[Source data]
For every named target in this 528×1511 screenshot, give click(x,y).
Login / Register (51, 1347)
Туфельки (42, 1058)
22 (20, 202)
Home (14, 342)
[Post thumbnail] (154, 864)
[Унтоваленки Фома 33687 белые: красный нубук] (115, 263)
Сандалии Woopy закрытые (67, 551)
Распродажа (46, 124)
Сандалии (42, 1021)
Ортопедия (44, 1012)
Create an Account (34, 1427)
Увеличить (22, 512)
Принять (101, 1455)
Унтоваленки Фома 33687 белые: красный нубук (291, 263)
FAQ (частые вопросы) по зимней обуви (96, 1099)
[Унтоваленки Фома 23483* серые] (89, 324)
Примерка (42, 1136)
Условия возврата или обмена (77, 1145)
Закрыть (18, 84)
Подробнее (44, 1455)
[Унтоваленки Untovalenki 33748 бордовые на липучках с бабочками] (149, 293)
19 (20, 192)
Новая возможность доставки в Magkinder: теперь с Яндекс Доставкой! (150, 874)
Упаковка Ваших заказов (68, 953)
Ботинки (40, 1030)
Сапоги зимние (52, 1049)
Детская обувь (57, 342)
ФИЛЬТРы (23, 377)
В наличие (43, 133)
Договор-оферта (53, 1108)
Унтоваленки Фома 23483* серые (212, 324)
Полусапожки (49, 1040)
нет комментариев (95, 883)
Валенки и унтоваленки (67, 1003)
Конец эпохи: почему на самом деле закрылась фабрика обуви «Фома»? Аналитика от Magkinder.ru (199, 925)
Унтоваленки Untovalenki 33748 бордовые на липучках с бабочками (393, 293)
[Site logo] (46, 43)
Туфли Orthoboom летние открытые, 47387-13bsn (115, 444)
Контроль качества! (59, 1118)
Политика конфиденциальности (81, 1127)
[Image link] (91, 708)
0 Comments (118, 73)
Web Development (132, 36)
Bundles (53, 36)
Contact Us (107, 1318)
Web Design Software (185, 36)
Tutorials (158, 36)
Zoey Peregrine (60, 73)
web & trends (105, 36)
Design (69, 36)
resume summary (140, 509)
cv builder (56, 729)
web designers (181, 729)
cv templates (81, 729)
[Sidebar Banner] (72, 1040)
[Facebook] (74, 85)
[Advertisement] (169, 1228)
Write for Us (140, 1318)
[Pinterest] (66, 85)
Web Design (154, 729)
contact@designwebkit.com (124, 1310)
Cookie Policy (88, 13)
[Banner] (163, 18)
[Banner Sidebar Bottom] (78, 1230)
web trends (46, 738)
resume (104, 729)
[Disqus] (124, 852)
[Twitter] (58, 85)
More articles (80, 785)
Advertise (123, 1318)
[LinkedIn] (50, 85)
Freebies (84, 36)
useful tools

> Task details
Duplicate all of the entries above line for line, changing nothing.

> Written response
For every named target in this 528×1511 screenshot, give click(x,y).
Login / Register (51, 1347)
Туфельки (42, 1058)
22 (20, 202)
Home (14, 342)
[Post thumbnail] (154, 864)
[Унтоваленки Фома 33687 белые: красный нубук] (115, 263)
Сандалии Woopy закрытые (67, 551)
Распродажа (46, 124)
Сандалии (42, 1021)
Ортопедия (44, 1012)
Create an Account (34, 1427)
Увеличить (22, 512)
Принять (101, 1455)
Унтоваленки Фома 33687 белые: красный нубук (291, 263)
FAQ (частые вопросы) по зимней обуви (96, 1099)
[Унтоваленки Фома 23483* серые] (89, 324)
Примерка (42, 1136)
Условия возврата или обмена (77, 1145)
Закрыть (18, 84)
Подробнее (44, 1455)
[Унтоваленки Untovalenki 33748 бордовые на липучках с бабочками] (149, 293)
19 (20, 192)
Новая возможность доставки в Magkinder: теперь с Яндекс Доставкой! (150, 874)
Упаковка Ваших заказов (68, 953)
Ботинки (40, 1030)
Сапоги зимние (52, 1049)
Детская обувь (57, 342)
ФИЛЬТРы (23, 377)
В наличие (43, 133)
Договор-оферта (53, 1108)
Унтоваленки Фома 23483* серые (212, 324)
Полусапожки (49, 1040)
нет комментариев (95, 883)
Валенки и унтоваленки (67, 1003)
Конец эпохи: почему на самом деле закрылась фабрика обуви «Фома»? Аналитика от Magkinder.ru (199, 925)
Унтоваленки Untovalenki 33748 бордовые на липучках с бабочками (393, 293)
[Site logo] (46, 43)
Туфли Orthoboom летние открытые, 47387-13bsn (115, 444)
Контроль качества! (59, 1118)
Политика конфиденциальности (81, 1127)
[Image link] (91, 708)
0 Comments (118, 73)
Web Development (132, 36)
Bundles (53, 36)
Contact Us (107, 1318)
Web Design Software (185, 36)
Tutorials (158, 36)
Zoey Peregrine (60, 73)
web & trends (105, 36)
Design (69, 36)
resume summary (140, 509)
cv builder (56, 729)
web designers (181, 729)
cv templates (81, 729)
[Sidebar Banner] (72, 1040)
[Facebook] (74, 85)
[Advertisement] (169, 1228)
Write for Us (140, 1318)
[Pinterest] (66, 85)
Web Design (154, 729)
contact@designwebkit.com (124, 1310)
Cookie Policy (88, 13)
[Banner] (163, 18)
[Banner Sidebar Bottom] (78, 1230)
web trends (46, 738)
resume (104, 729)
[Disqus] (124, 852)
[Twitter] (58, 85)
More articles (80, 785)
Advertise (123, 1318)
[LinkedIn] (50, 85)
Freebies (84, 36)
useful tools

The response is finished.